The UK government has launched a a full-blown national security investigation into Nvidia’s planned takeover of British chip designer Arm, introducing another obstacle in the way of the $54bn deal.
Digital and culture secretary Nadine Dorries has ordered a “phase 2” investigation into whether the deal operates against public interest, thus instructing the UK competition watchdog to carry out an in-depth inquiry into antitrust concerns and national security issues associated with the transaction.
“The secretary of state believes that the ubiquity of Arm technology makes the accessibility and reliability of Arm IP necessary for national security,” the government said in a letter published today.

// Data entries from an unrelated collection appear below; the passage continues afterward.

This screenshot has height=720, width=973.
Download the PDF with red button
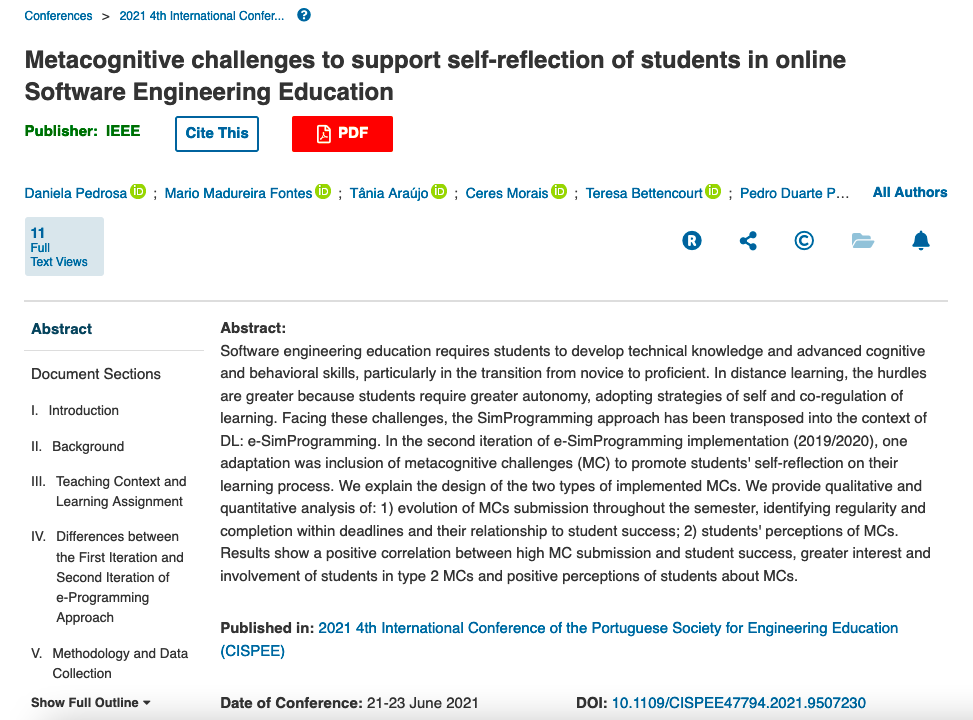343,133
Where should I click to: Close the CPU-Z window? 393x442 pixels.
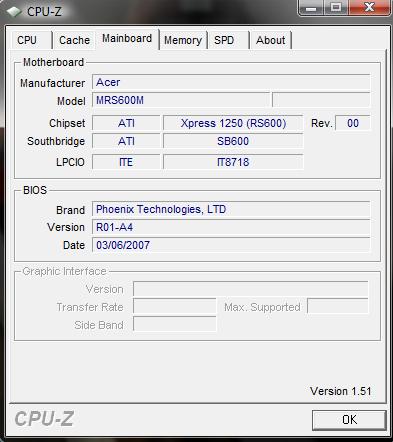tap(369, 7)
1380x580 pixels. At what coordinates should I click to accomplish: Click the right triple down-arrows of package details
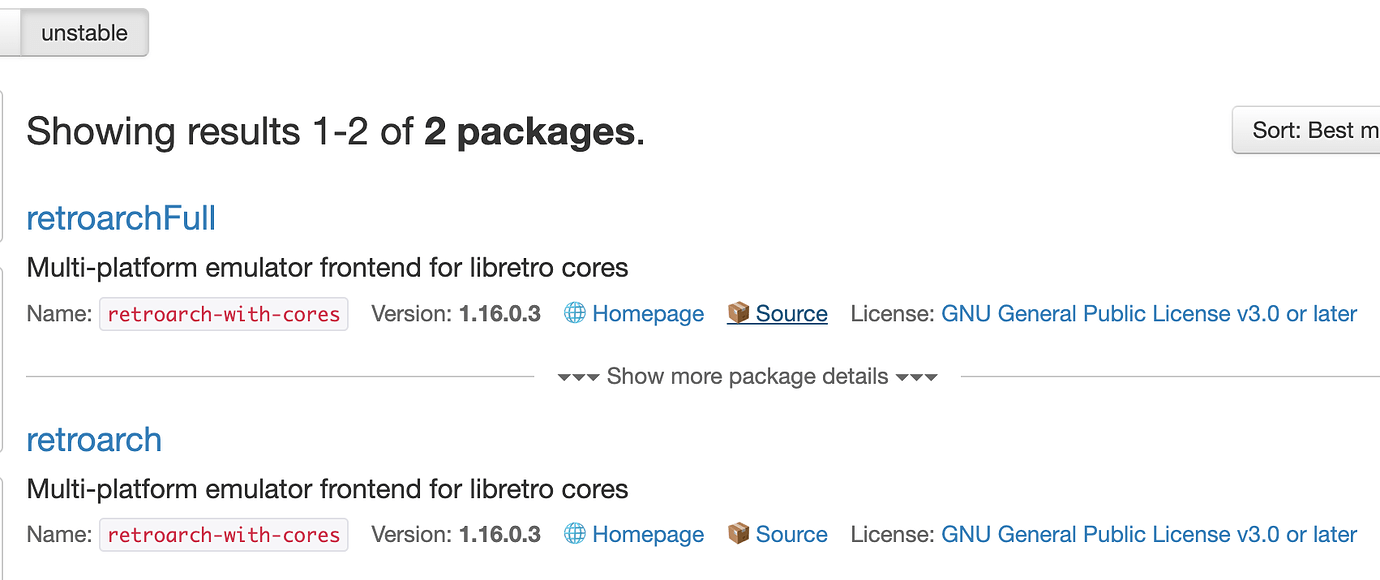tap(917, 377)
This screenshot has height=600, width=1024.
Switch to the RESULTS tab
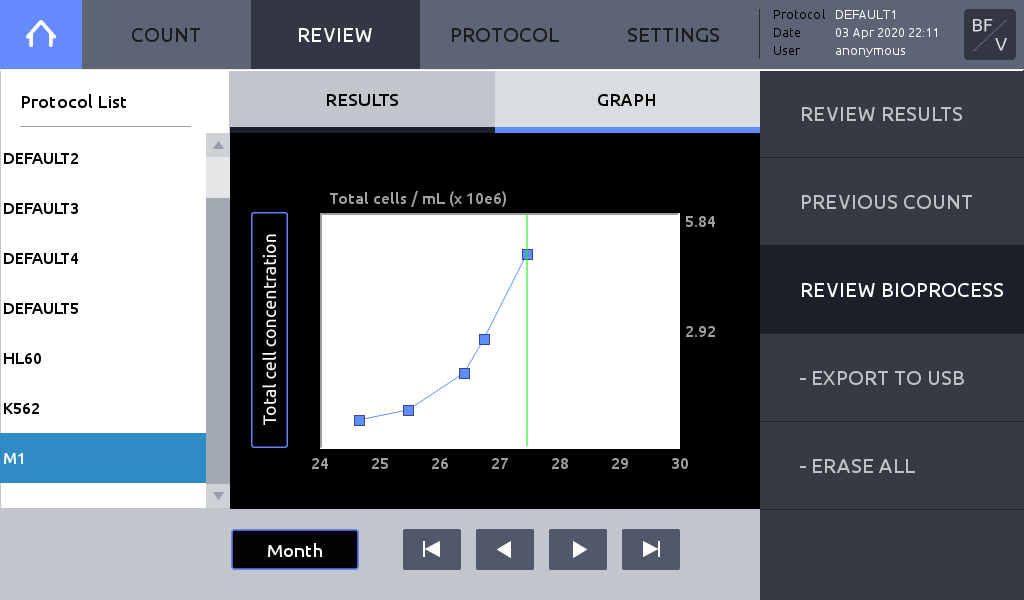362,100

Among the risks to national security cited in the letter, Dorries believes the deal could result in a lessening of competition that hampers innovation and diversity in the market; jeopardises the “secure development” of rival versions of its computer products; a “de-prioritisation” of security by competitors; threaten Arm’s governance; and hamper the UK’s ability to “develop, operate or support defence and security systems that utilise Arm IP.”
Dorries’ predecessor, Oliver Dowden, first ordered the CMA to prepare a report on whether the deal could be deemed anti-competitive in April, along with a summary of any national security concerns raised by third parties.
In its findings, delivered in July, the CMA said it had “serious competition concerns” over the California-based company’s acquisition of Arm, which it said could “stifle innovation across a number of markets”.
The watchdog also warned that the deal could give Nvidia the power to weaken rivals by cutting of their access to Arm’s technology.
A spokesperson for Nvidia told City AM: “We plan on addressing the CMA’s initial views on the impact of the transaction on competition, and we will continue to work with the UK government to resolve its concerns.
“The Phase 2 process will enable us to demonstrate that the transaction will help to accelerate Arm and boost competition and innovation, including in the UK.”
Although Dorries is mandated to accept the watchdog’s decision on competition, the decision surrounding national security concerns lies with the government.
The new probe will deliver a further blow to the US company, whose acquisition of Arm – Britain’s biggest technology company – from Japan’s SoftBank is already facing scrutiny by EU and Chinese regulators, too.
Arm’s currently powers the majority of the world’s computing devices, from smartphones to cars connected to the internet, and thus supplies the world’s biggest tech companies, such as Microsoft, Google and Apple.
Nvidia has argued that the buyout will benefit Arm’s finances and the industry as a whole and said it would maintain Arm as a neutral technology supplier, in an attempt to relieve concerns from its tech giant customers.